Dissociation between in vitro cytotoxicity and in vivo cardiotoxicity of two new anthracyclines: 3'-deamino-3'-(2-methoxy-4-morpholinyl)doxorubicin and 4'-deoxy-4'-iodo-doxorubicin

The purpose of this study was to examine the cytotoxicity and cardiotoxicity of new doxorubicin (DXR) derivatives, 3'-deamino-3'-(2-methoxy-4- morpholinyl)DXR (MRA-MT), and 4'-deoxy-4'-iodo-doxorubicin (IDXR), comparing them to doxorubicin (DXR). Both anthracycline derivatives were approximately 1.5- to 9-fold more active than DXR in inhibiting the colony-formation ability of DU145, HOS, and A2780 human cancer cell lines.
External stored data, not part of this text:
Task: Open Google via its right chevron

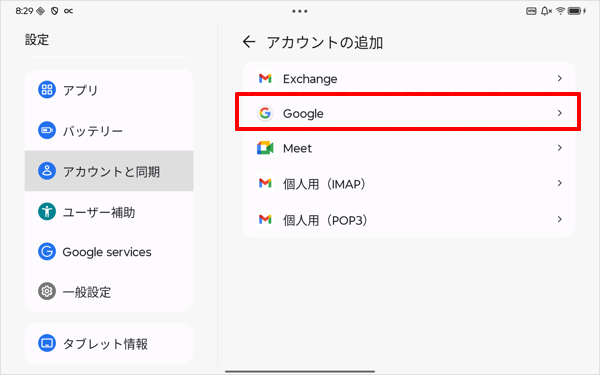Action: (559, 113)
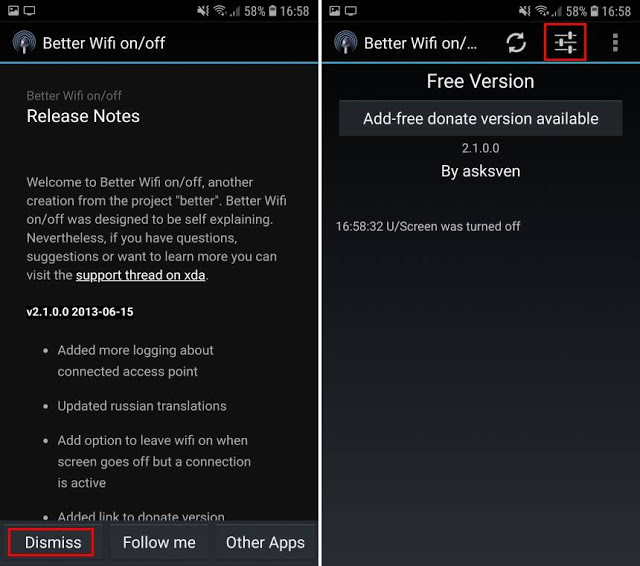This screenshot has width=640, height=566.
Task: Tap the 'By asksven' author text
Action: 480,171
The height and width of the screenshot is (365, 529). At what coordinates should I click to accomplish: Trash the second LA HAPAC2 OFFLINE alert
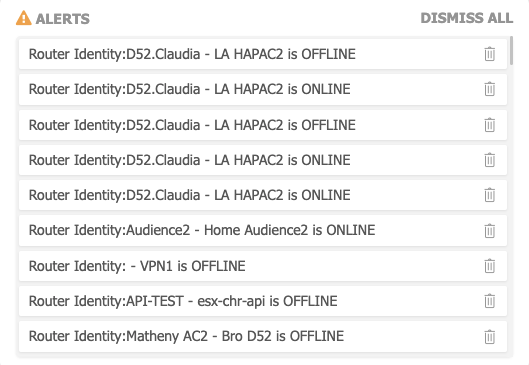point(490,125)
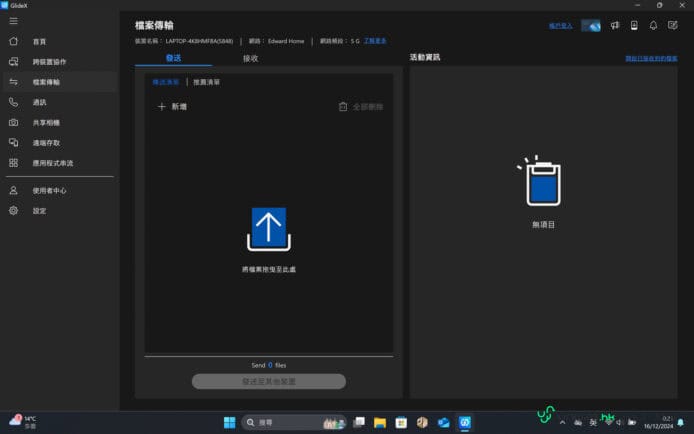Click the announcement megaphone icon

pos(615,25)
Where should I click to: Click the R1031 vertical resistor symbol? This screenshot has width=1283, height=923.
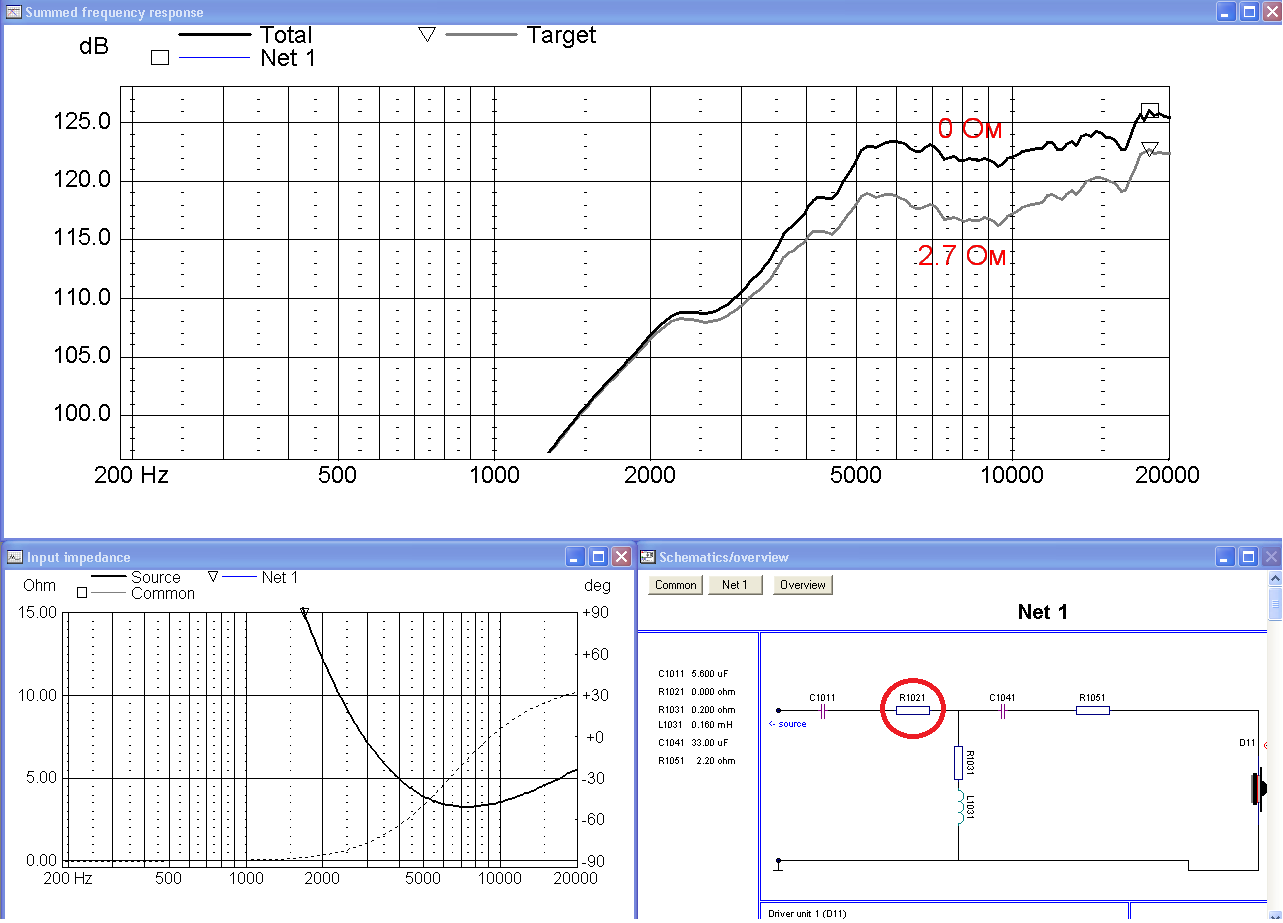[959, 762]
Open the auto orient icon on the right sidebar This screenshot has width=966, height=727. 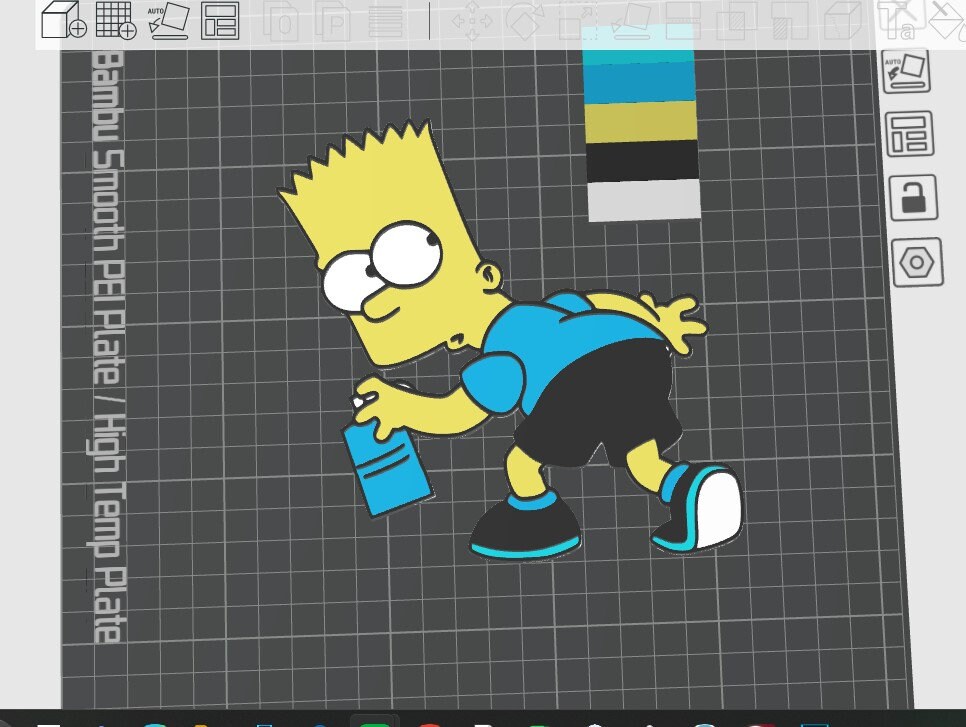pos(910,70)
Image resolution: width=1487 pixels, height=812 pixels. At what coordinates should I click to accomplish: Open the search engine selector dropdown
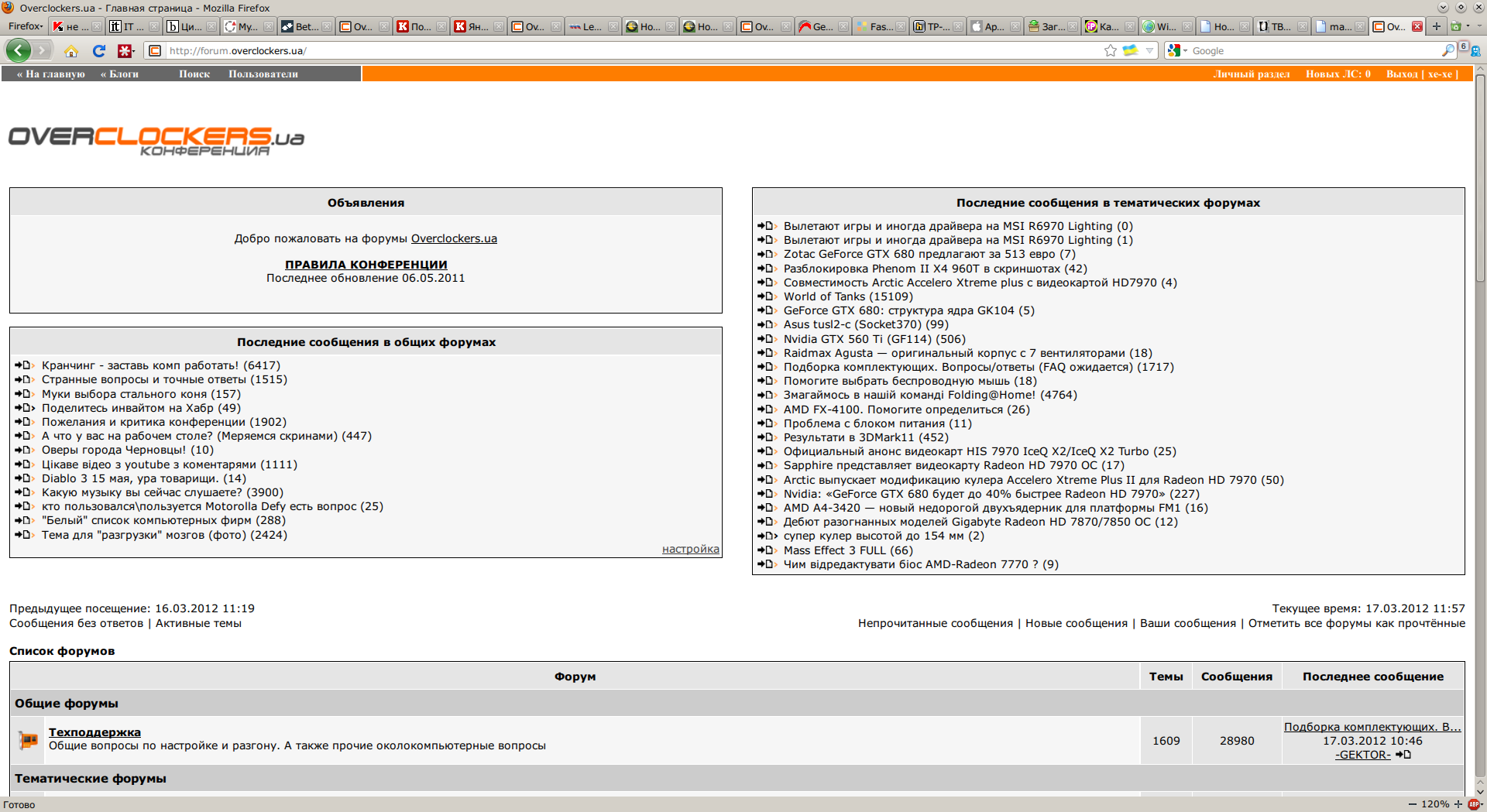coord(1177,51)
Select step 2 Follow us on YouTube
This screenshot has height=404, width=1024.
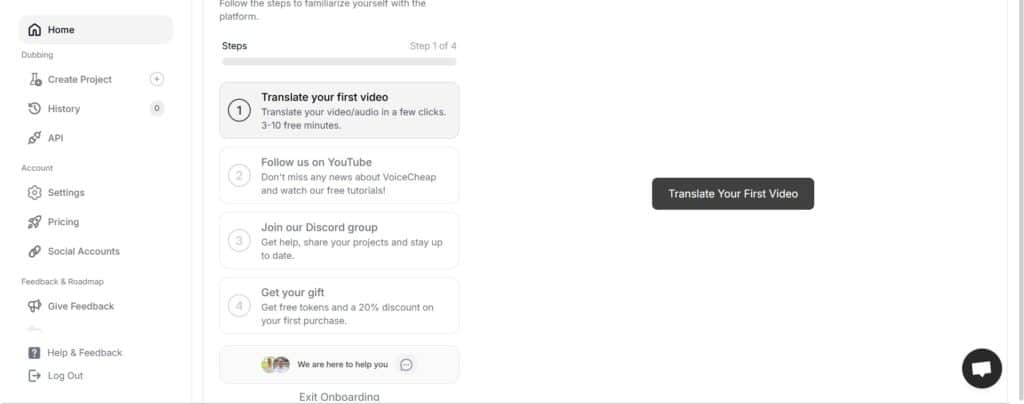click(x=339, y=175)
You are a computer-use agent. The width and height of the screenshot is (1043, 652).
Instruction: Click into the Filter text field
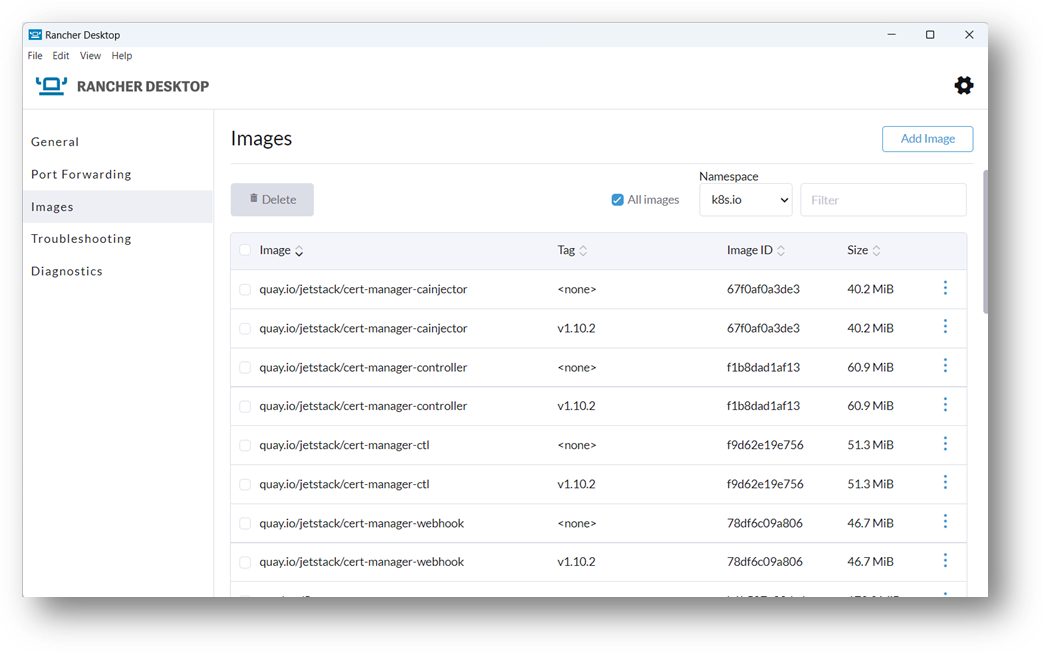[883, 200]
Anesthetized rats given a single intravenous (i.v.) dose of DXR 10 mg/kg showed significant changes in both ECG (S alpha T segment and QRS complex widening) and hemodynamic parameters (impairment in systemic arterial dP/dtmax systolic and diastolic blood pressure), whereas animals that received MRA-MT (0.1 and 0.3 mg/kg) had no significant signs of acute cardiotoxicity. In this case the animals treated with IDXR 1.2 mg/kg showed alterations in the ECG as the animals treated with DXR. In the chronic cardiotoxicity study, some animals received MRA-MT (0.03 mg/kg i.v. once a week for 3 weeks) and others IDXR (4 mg/kg once a week for 3 weeks). They did not show any alteration in ECG and cardiac histological picture. By contrast, DXR (3 mg/kg i.v. once a week for 3 weeks) induced a severe cardiomyopathy, characterized by progressive widening of S alpha T segment, increase in T wave, and histological damage consisting of vacuolations and loss of myofibrils. These results suggest that MRA-MT and IDXR are more active in vitro and markedly less cardiotoxic in vivo than DXR.